Вскоре они стояли на кромке гигантского, заросшего травой Пшеничного лимана. Он тянулся далеко, километров на восемь, и упирался в искусственный вал.

— Видишь? — заговорил старик. — Людскими руками этот лиман построен. Во-он ребро-то чернеет. Насыпь.

— Мы ее произвели, колхозники: мужики на носилках землю таскали, а бабы — подолами. Невысокий вал, аршина два. Весенние воды он задерживал — море свое тут образовал… и весной мы сеяли пшеницу. Как? Граммофон видал? Видал, — ответил Аким Морев.
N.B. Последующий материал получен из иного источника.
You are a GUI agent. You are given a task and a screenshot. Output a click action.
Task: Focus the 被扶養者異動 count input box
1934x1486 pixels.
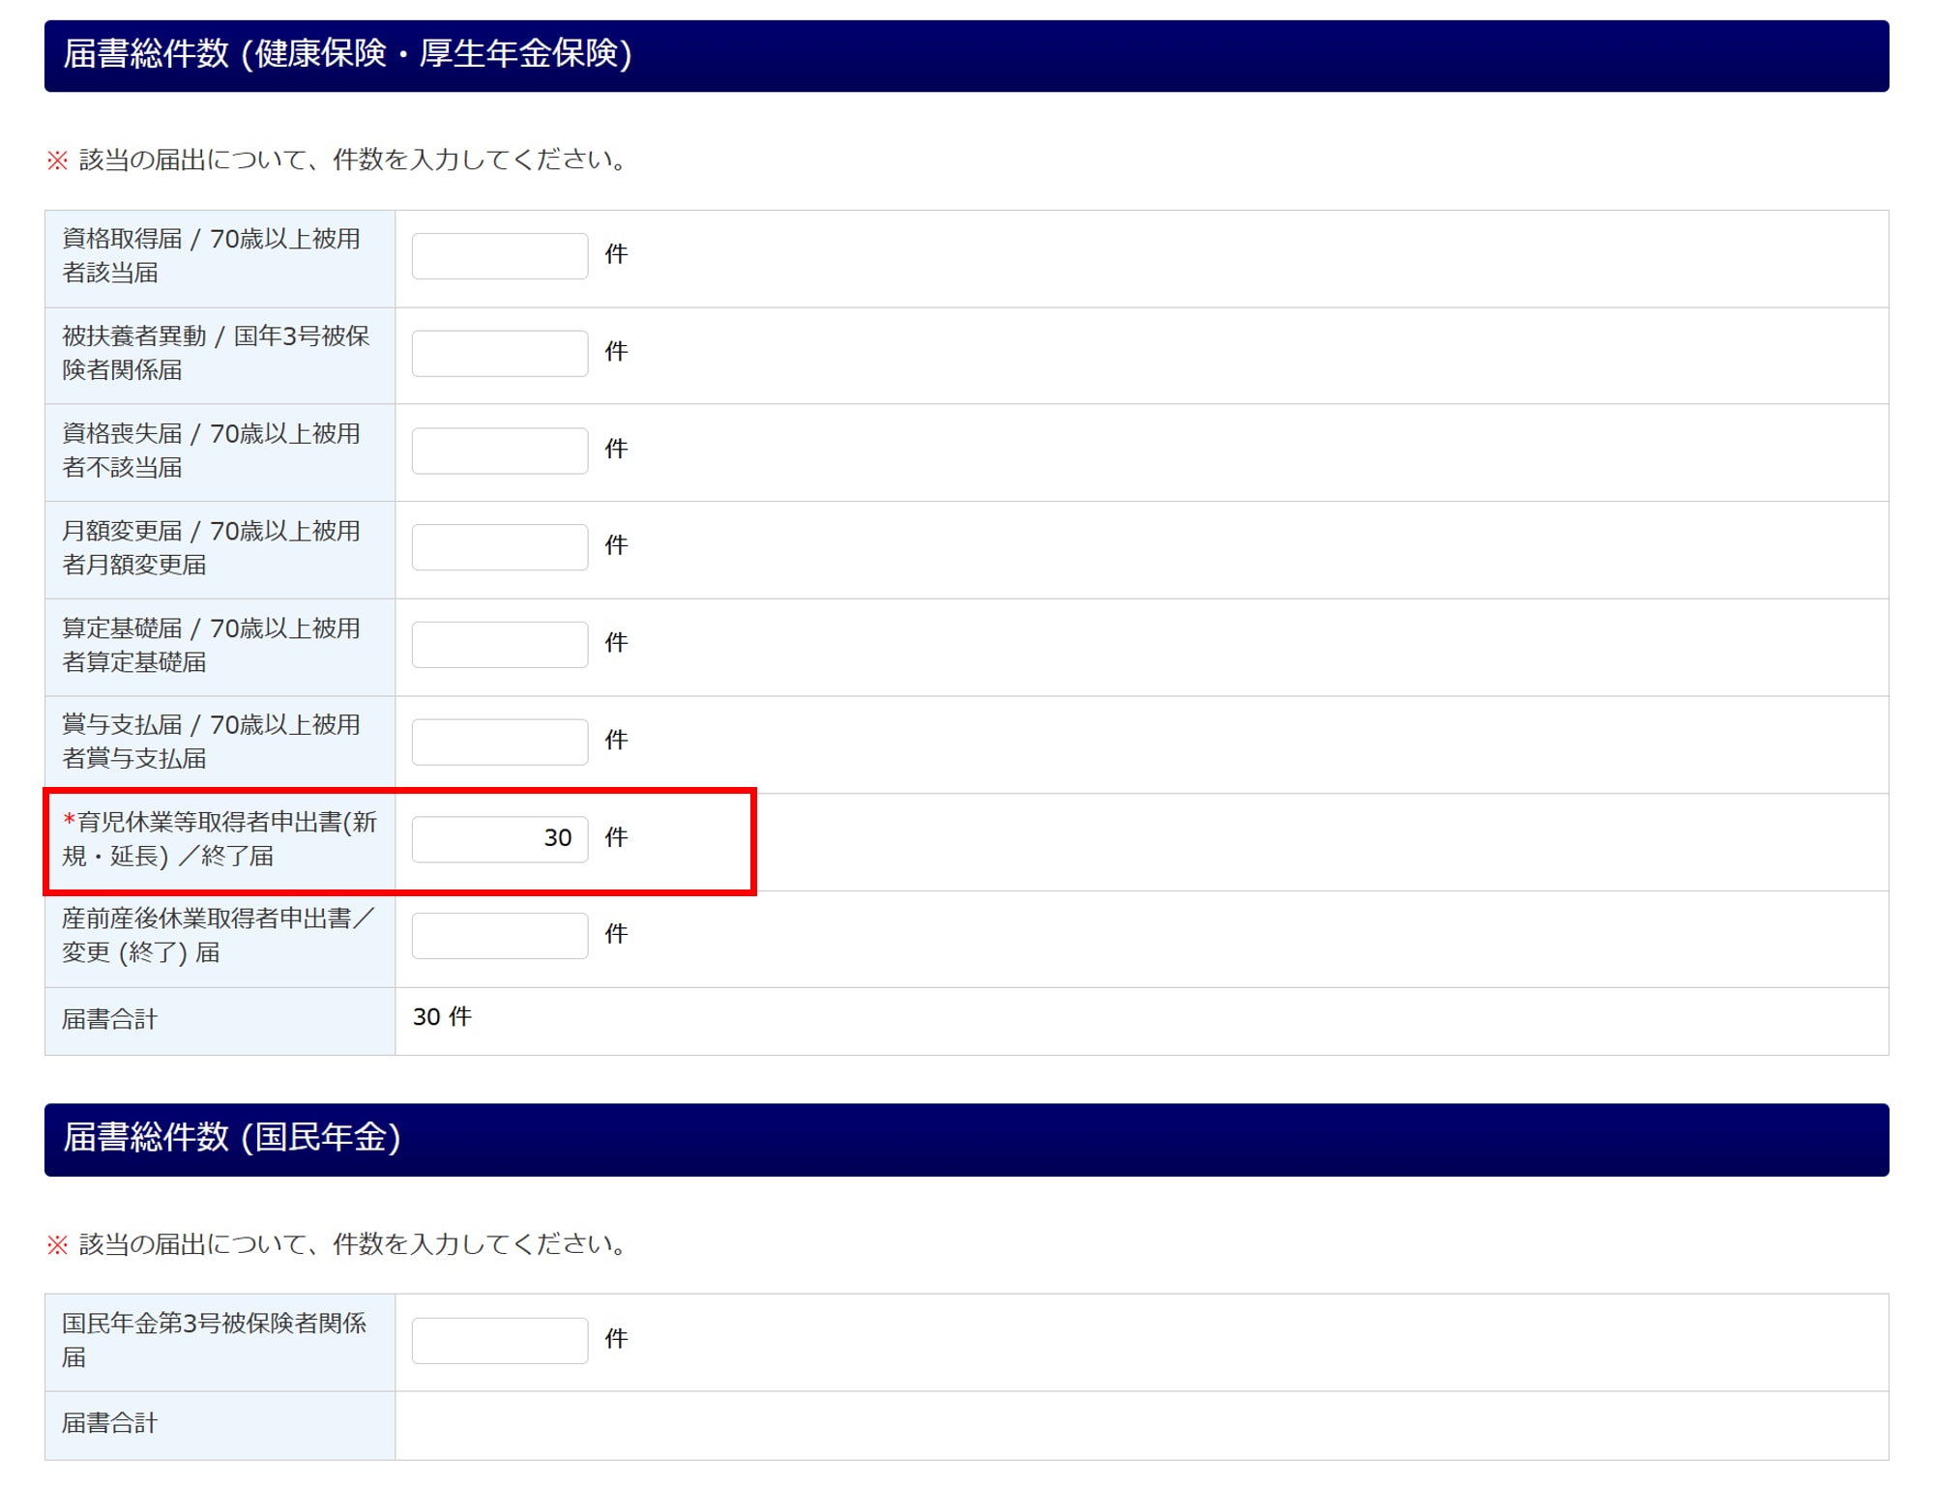pos(499,353)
— Тогда легче пояснить тебе, — продолжал Елизар Панкратьевич. Присев на корточки, он начертил палочкой нечто похожее на лиман. — Вот лиман, будто пластинка граммофонная. Мы ее поставили, иголку пустили… Как иголка идет? Вовнутрь, стало быть. Так мы и пахали. Понимаешь? Ушла в землю вода с краев лимана — скорей-скорей паши и сей. Дальше вода сошла — опять скорей-скорей паши и сей. На дне, серединке, вода сошла — скорей-скорей паши и сей. Часы пропустил — бери семена на спину, и домой: все одно не уродится. Вот как сеяли, родимый. А их тут, лиманов-то, тыщи в степи. Тыщи, а то и десятки тыщ. А вы что теперь наделали? Травопольную систему возвели. Читал я у Вильямса. Умный был мужик. Да ведь вы не туда разум-то его двинули. Вы ведь вон чего натворили, — и старик с величайшей горестью показал на рыжую, жесткую, как кирпич, пахоту. — Взяли, значит, разбили поле-степь на девять полей, тракторы пустили… А разве тракторист будет ждать, когда в лиманах вода уйдет? Ему план надо выполнять. Айда, давай только. Взодрал то, что повыше лимана, в книжечку записал: столько-то и столько-то гектаров вспахал. «Ой, ура тебе!» — кричит ему директор. «Ура»-то шумит, а хлеба нет. Отчего? Оттого, что лиманы забросили. Вот тебе, родимый, вторая правда. Больше других правд у меня нет. Не взыщи, ежели я тебе не в угоду сказал… А то ведь вон нашего директора Бляхина под суд хотят отдать за то, что он наперекор неразумным людям пошел: лиманы стал распахивать да новые лиманы строить.